There are many approaches to locking down an API. In this post I will you some best practise aimed to secure your data and your service.
API key
Use API keys, not passwords to protect your API from unauthorized access. To authenticate request you can generate an unique token which can be passed through HTTP header. This token shoud be created upfront and made public only to authorized user.

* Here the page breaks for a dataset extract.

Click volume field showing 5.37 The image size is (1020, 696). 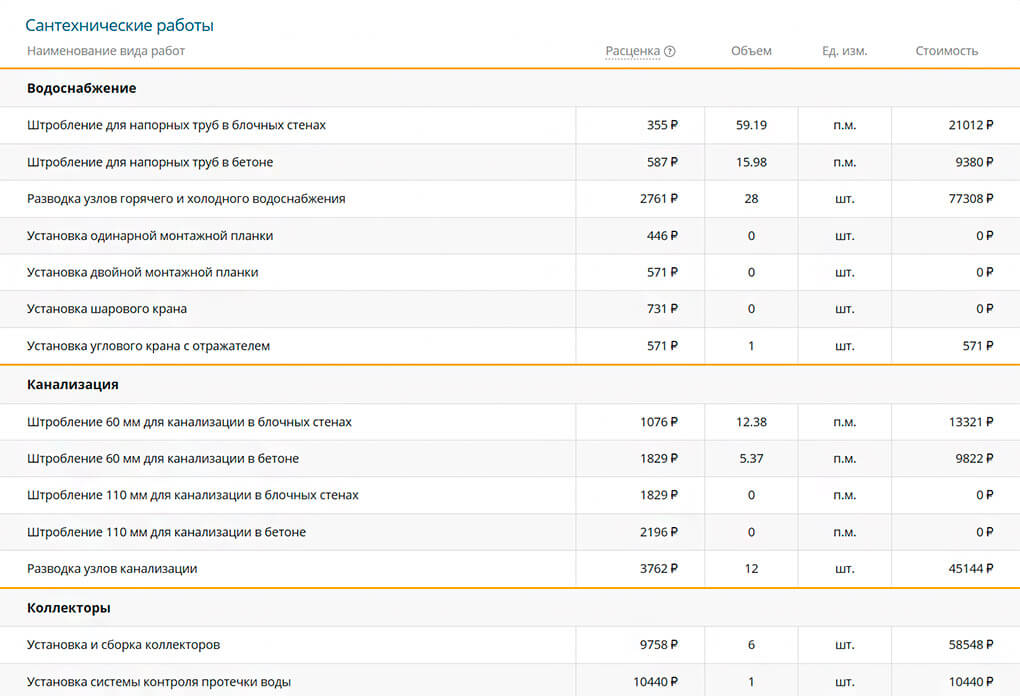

class User < ActiveRecord::Base
before_validation :generate_access_token, unless: :access_token?
private
def generate_access_token
begin
self.access_token = SecureRandom.hex
end while self.class.exists?(access_token: access_token)
end
end
Rails offers authenticate_with_http_token method
, which automatically checks the Authorization request header for a token and passes it as an argument to the given block. Here’s an example used by controller.
module API
class ResourcesController < ActionController::Base
before_action :get_resource
append_before_action :authenticate
private
def resource
@resource ||= Resource.find_by id: params[:id]
end
def render_no_record_found
render json: 'Not Found', status: 404
end
def get_resource
resource || render_no_record_found
end
def authenticate_token
authenticate_with_http_token do |token, options|
resource.access_token == token
end
end
def render_unauthorized
self.headers['WWW-Authenticate'] = 'Token realm="Application"'
render json: 'Invalid Token', status: 401
end
def authenticate
authenticate_token || render_unauthorized
end
end
end
Identity token
Another solution to keep private your resource is to allow access to your data using a token instead of id
. While id resource is easy to guess a 16 characters random token is hard to imagine. This token should be stored on resource itself and used by controller as parameter to get resource, here’s an example:
class Resource < ActiveRecord::Base
before_validation :generate_identity_token, unless: :identity_token?
private
def generate_identity_token
begin
self.identity_token = SecureRandom.urlsafe_base64
end while self.class.exists?(identity_token: identity_token)
end
end
In ths case I’ve used SecureRandom
with urlsafe_base64
to be sure that generate token can be used in a url. In your controller you can should change:
def resource
@resource ||= Feed.find_by identity_token: params[:identity_token]
end
Rate limit
There are several ways to limit API usage. Depending on service you’ll need to protect the quality and reliability of your application. For example, rapidly creating content, polling aggressively instead of using webhooks, making API calls with a high concurrency, or repeatedly requesting data that is computationally expensive may result in abuse rate limiting.
If you’re not sure what I suggest you to try rack-attack. Rack::Attack is a rack middleware aimed to protect your web app from bad clients. It allows whitelisting, blacklisting, throttling, and tracking based on arbitrary properties of the request.